With his close relative, Tohu Kakahi, Te Whiti led the people of Parihaka in their nonviolent resistance to the confiscation of Māori land by the New Zealand Government.

It also appears preacher Minarapa Te Rangihatuake taught Te Whiti scripture and to read and write. Te Whiti also became a pupil of Lutheran missionary Johannes Riemenschneider. While the Parihaka prophet turned his back on all acts of violence, he wasn't going to give up land without a fight. And so began his practice of passive resistance.

"Though some, in darkness of heart, seeing their land ravished, might wish to take arms and kill the aggressors, I say it must not be. Let not the Pakehas (sic) think to succeed by reason of their guns ... I want not war, but they do. The flashes of their guns have singed our eyelashes, and yet they say they do not want war ... The government come not hither to reason, but go to out-of-the-way places. They work secretly, but I speak in public so that all may hear," Te Whiti told his people in March 1880.
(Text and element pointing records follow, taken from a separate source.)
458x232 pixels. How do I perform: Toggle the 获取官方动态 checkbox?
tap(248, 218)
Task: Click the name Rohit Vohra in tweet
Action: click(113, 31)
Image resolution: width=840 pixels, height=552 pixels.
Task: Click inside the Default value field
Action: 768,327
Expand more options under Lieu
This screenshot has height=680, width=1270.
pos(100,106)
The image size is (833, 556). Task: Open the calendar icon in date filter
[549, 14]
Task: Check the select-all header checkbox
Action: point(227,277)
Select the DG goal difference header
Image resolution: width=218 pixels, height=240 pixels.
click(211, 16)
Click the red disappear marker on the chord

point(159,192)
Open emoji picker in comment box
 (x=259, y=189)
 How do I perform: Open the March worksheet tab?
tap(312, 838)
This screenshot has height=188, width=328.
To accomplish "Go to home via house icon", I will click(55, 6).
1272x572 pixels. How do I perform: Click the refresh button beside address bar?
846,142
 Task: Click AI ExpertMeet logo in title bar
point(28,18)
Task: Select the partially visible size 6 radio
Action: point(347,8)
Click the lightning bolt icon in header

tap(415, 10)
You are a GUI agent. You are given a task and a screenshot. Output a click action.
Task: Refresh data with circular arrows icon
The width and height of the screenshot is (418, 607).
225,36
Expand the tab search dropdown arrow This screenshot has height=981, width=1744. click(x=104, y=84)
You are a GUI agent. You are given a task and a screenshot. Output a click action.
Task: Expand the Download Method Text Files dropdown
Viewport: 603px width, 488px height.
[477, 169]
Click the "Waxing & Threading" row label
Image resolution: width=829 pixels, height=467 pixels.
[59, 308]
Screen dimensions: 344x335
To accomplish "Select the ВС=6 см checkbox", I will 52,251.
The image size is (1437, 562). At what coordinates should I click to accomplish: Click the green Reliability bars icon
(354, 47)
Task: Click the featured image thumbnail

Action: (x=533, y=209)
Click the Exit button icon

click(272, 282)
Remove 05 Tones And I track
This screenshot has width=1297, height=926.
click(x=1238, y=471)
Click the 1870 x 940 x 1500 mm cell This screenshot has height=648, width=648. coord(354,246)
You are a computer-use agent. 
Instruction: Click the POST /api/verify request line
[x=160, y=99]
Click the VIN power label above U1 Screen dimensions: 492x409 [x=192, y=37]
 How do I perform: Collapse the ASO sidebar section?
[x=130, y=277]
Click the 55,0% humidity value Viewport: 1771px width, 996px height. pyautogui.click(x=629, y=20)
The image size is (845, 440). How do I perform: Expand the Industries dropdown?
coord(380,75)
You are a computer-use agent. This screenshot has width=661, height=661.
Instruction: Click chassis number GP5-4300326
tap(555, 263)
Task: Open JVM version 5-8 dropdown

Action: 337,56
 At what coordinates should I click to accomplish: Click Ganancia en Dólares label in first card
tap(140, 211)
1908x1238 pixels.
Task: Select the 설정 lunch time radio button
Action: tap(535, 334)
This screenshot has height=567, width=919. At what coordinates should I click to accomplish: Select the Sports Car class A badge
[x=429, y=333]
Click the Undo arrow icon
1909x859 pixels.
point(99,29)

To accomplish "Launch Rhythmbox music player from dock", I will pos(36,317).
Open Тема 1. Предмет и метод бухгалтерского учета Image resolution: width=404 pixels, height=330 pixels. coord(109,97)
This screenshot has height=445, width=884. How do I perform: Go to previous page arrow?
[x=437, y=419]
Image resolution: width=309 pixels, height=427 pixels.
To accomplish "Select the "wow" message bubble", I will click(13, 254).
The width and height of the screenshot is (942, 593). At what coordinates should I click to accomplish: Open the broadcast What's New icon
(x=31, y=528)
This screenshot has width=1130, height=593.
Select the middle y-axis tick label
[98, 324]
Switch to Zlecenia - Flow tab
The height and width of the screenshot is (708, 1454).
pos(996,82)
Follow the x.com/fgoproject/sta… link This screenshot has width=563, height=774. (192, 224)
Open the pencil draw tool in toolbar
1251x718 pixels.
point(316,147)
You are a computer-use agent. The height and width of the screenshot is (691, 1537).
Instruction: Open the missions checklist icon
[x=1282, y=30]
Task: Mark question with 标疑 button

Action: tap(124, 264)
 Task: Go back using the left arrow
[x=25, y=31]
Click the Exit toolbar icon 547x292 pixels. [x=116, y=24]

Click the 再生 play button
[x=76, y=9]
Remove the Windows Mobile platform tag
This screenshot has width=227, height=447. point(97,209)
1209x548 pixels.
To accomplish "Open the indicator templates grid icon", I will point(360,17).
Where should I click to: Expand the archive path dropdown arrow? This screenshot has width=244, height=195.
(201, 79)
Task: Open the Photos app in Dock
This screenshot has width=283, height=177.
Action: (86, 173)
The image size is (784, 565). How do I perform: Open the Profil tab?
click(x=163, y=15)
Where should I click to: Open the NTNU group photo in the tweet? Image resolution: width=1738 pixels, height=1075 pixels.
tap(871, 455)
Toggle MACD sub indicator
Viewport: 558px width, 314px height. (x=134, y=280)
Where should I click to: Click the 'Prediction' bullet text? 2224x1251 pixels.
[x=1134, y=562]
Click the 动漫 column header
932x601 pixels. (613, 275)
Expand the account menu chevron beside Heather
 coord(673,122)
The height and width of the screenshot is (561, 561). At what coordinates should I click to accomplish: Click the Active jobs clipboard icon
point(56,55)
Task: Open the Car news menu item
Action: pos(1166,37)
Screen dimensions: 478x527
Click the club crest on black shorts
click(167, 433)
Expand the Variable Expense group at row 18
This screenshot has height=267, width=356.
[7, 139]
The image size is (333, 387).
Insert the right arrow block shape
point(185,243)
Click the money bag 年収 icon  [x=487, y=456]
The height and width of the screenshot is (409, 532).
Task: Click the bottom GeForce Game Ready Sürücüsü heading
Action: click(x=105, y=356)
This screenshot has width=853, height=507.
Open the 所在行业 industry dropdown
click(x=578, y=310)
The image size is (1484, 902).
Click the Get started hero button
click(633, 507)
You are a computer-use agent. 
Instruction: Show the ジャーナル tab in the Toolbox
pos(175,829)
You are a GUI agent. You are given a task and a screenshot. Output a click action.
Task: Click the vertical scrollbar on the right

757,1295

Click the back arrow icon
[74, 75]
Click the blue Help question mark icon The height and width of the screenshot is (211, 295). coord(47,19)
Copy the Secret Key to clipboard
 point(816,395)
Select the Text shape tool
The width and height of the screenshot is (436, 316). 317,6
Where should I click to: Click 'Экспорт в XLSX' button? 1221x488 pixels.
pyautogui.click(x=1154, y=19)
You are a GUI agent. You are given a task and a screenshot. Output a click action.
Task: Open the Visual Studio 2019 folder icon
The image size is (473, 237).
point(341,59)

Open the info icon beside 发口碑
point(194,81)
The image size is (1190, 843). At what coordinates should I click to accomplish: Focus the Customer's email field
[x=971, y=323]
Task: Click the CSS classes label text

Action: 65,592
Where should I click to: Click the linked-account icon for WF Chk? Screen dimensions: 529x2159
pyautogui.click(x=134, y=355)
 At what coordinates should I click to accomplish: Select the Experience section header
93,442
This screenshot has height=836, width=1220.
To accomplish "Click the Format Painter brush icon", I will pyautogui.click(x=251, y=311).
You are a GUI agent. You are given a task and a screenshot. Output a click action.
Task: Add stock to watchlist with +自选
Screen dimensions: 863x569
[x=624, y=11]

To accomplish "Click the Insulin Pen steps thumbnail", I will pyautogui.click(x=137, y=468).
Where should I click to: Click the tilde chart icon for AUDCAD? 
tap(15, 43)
By that time, Parihaka had become a stronghold of Taranaki-Māori opposition to the loss of tribal lands – the losses had arisen from the Land Wars of 1845-1872 and from subsequent Crown legislation on land confiscation. The government passed the Suppression of Rebellion Act 1863 to punish Māori "rebels" who had fought against the Crown – mainly in Taranaki and the Waikato. The Act defined Māori fighting against the government as "rebels," who could be detained indefinitely, without trial. Te Whiti and Tohu Kakahi were incarcerated (1881 onwards), but Māori ploughmen came from all over the country to assist Taranaki Māori to re-occupy their confiscated land and to prevent the building of roads (May 1879 onwards). The New Zealand authorities arrested hundreds of Māori and confiscated their property. British newspaper reports of the Māori ploughmen's non-violent struggle influenced the thinking of Indian nationalist Mahatma Gandhi during his sojourn in South Africa from 1893 to 1914.

==References in modern culture==
- Dunedin musician Jeremy Callander wrote a song about Te Whiti and Parihaka.
- Tim Finn has a song on his self-titled album called "Parihaka" about Te Whiti.
- Don McGlashan has a song titled "18th Day" which is about the return of Te Whiti from detention
- On the album Pendulum by Little Bushman, there is a song titled "Peaceful Man" which is about Te Whiti.
- Poet Gregory O'Brien has a poem called "For Te Whiti o Rongomai" in his 2005 collection Afternoon of an Evening Train.
- Numerous artists have used Te Whiti as a subject or inspiration, among them Colin McCahon (with his painting Te Whiti, Tohu) and Ralph Hotere (Te Whiti drawing-painting), both of which were produced for a 1972 exhibition about Te Whiti, "Taranaki Saw it All".